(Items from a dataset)
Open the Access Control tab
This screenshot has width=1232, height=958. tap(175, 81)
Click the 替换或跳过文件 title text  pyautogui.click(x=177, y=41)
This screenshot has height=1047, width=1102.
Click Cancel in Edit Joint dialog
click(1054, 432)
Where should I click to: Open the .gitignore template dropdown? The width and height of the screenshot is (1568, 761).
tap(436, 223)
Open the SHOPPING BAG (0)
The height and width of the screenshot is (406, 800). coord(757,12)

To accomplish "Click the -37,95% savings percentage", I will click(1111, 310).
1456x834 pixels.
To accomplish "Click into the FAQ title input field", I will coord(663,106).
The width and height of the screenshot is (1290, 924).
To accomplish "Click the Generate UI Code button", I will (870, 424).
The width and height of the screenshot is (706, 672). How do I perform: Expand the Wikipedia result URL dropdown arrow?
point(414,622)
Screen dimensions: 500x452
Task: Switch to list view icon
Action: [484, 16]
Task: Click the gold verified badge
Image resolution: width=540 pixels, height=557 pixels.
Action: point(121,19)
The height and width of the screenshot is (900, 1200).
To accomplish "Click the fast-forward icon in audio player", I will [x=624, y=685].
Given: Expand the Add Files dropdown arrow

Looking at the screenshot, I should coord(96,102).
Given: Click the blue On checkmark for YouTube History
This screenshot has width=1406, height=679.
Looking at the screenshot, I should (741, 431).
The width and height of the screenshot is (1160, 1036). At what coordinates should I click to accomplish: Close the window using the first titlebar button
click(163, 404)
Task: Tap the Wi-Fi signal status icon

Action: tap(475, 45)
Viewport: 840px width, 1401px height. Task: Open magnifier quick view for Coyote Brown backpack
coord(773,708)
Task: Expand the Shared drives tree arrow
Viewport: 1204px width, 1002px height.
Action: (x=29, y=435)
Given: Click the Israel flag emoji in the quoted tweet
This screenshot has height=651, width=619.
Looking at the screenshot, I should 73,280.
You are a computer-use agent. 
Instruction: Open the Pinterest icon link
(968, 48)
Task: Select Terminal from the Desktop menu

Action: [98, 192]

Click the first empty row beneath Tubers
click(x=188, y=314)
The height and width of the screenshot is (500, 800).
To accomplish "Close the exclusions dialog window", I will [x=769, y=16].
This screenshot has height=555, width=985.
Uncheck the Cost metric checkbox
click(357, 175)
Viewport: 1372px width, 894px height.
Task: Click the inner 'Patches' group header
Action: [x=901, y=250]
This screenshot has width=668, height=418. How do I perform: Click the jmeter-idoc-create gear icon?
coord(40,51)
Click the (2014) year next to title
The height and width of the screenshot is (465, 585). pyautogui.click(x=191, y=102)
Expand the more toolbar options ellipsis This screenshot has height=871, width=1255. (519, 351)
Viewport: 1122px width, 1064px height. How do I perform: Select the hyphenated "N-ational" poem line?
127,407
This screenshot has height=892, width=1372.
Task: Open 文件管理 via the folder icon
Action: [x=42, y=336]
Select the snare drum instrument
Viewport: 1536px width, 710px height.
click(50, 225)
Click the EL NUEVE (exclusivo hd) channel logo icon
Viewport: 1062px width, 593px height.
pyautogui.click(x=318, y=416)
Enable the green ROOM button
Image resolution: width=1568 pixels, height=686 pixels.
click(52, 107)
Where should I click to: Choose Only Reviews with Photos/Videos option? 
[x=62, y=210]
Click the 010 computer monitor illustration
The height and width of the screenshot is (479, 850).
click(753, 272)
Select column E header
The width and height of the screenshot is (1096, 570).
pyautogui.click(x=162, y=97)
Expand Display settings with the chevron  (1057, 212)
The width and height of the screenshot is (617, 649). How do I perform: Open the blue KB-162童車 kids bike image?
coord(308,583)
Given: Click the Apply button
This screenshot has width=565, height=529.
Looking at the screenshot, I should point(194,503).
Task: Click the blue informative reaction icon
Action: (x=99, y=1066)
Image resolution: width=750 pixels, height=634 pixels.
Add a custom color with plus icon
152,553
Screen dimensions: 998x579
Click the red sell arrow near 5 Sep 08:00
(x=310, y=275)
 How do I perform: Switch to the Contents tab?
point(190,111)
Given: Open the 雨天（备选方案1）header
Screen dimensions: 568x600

● **Activity**
Copy every line of the data above exactly.

● **Written solution**
Open the Access Control tab
This screenshot has width=1232, height=958. tap(175, 81)
Click the 替换或跳过文件 title text  pyautogui.click(x=177, y=41)
This screenshot has height=1047, width=1102.
Click Cancel in Edit Joint dialog
click(1054, 432)
Where should I click to: Open the .gitignore template dropdown? The width and height of the screenshot is (1568, 761).
tap(436, 223)
Open the SHOPPING BAG (0)
The height and width of the screenshot is (406, 800). coord(757,12)

To accomplish "Click the -37,95% savings percentage", I will click(1111, 310).
1456x834 pixels.
To accomplish "Click into the FAQ title input field", I will coord(663,106).
The width and height of the screenshot is (1290, 924).
To accomplish "Click the Generate UI Code button", I will (870, 424).
The width and height of the screenshot is (706, 672). How do I perform: Expand the Wikipedia result URL dropdown arrow?
point(414,622)
Screen dimensions: 500x452
Task: Switch to list view icon
Action: [484, 16]
Task: Click the gold verified badge
Image resolution: width=540 pixels, height=557 pixels.
Action: point(121,19)
The height and width of the screenshot is (900, 1200).
To accomplish "Click the fast-forward icon in audio player", I will [x=624, y=685].
Given: Expand the Add Files dropdown arrow

Looking at the screenshot, I should coord(96,102).
Given: Click the blue On checkmark for YouTube History
This screenshot has width=1406, height=679.
Looking at the screenshot, I should (741, 431).
The width and height of the screenshot is (1160, 1036). At what coordinates should I click to accomplish: Close the window using the first titlebar button
click(163, 404)
Task: Tap the Wi-Fi signal status icon

Action: tap(475, 45)
Viewport: 840px width, 1401px height. Task: Open magnifier quick view for Coyote Brown backpack
coord(773,708)
Task: Expand the Shared drives tree arrow
Viewport: 1204px width, 1002px height.
Action: (x=29, y=435)
Given: Click the Israel flag emoji in the quoted tweet
This screenshot has height=651, width=619.
Looking at the screenshot, I should 73,280.
You are a computer-use agent. 
Instruction: Open the Pinterest icon link
(968, 48)
Task: Select Terminal from the Desktop menu

Action: [98, 192]

Click the first empty row beneath Tubers
click(x=188, y=314)
The height and width of the screenshot is (500, 800).
To accomplish "Close the exclusions dialog window", I will [x=769, y=16].
This screenshot has height=555, width=985.
Uncheck the Cost metric checkbox
click(357, 175)
Viewport: 1372px width, 894px height.
Task: Click the inner 'Patches' group header
Action: [x=901, y=250]
This screenshot has width=668, height=418. How do I perform: Click the jmeter-idoc-create gear icon?
coord(40,51)
Click the (2014) year next to title
The height and width of the screenshot is (465, 585). pyautogui.click(x=191, y=102)
Expand the more toolbar options ellipsis This screenshot has height=871, width=1255. (519, 351)
Viewport: 1122px width, 1064px height. How do I perform: Select the hyphenated "N-ational" poem line?
127,407
This screenshot has height=892, width=1372.
Task: Open 文件管理 via the folder icon
Action: [x=42, y=336]
Select the snare drum instrument
Viewport: 1536px width, 710px height.
click(50, 225)
Click the EL NUEVE (exclusivo hd) channel logo icon
Viewport: 1062px width, 593px height.
pyautogui.click(x=318, y=416)
Enable the green ROOM button
Image resolution: width=1568 pixels, height=686 pixels.
click(52, 107)
Where should I click to: Choose Only Reviews with Photos/Videos option? 
[x=62, y=210]
Click the 010 computer monitor illustration
The height and width of the screenshot is (479, 850).
click(753, 272)
Select column E header
The width and height of the screenshot is (1096, 570).
pyautogui.click(x=162, y=97)
Expand Display settings with the chevron  (1057, 212)
The width and height of the screenshot is (617, 649). How do I perform: Open the blue KB-162童車 kids bike image?
coord(308,583)
Given: Click the Apply button
This screenshot has width=565, height=529.
Looking at the screenshot, I should point(194,503).
Task: Click the blue informative reaction icon
Action: (x=99, y=1066)
Image resolution: width=750 pixels, height=634 pixels.
Add a custom color with plus icon
152,553
Screen dimensions: 998x579
Click the red sell arrow near 5 Sep 08:00
(x=310, y=275)
 How do I perform: Switch to the Contents tab?
point(190,111)
Given: Open the 雨天（备选方案1）header
Screen dimensions: 568x600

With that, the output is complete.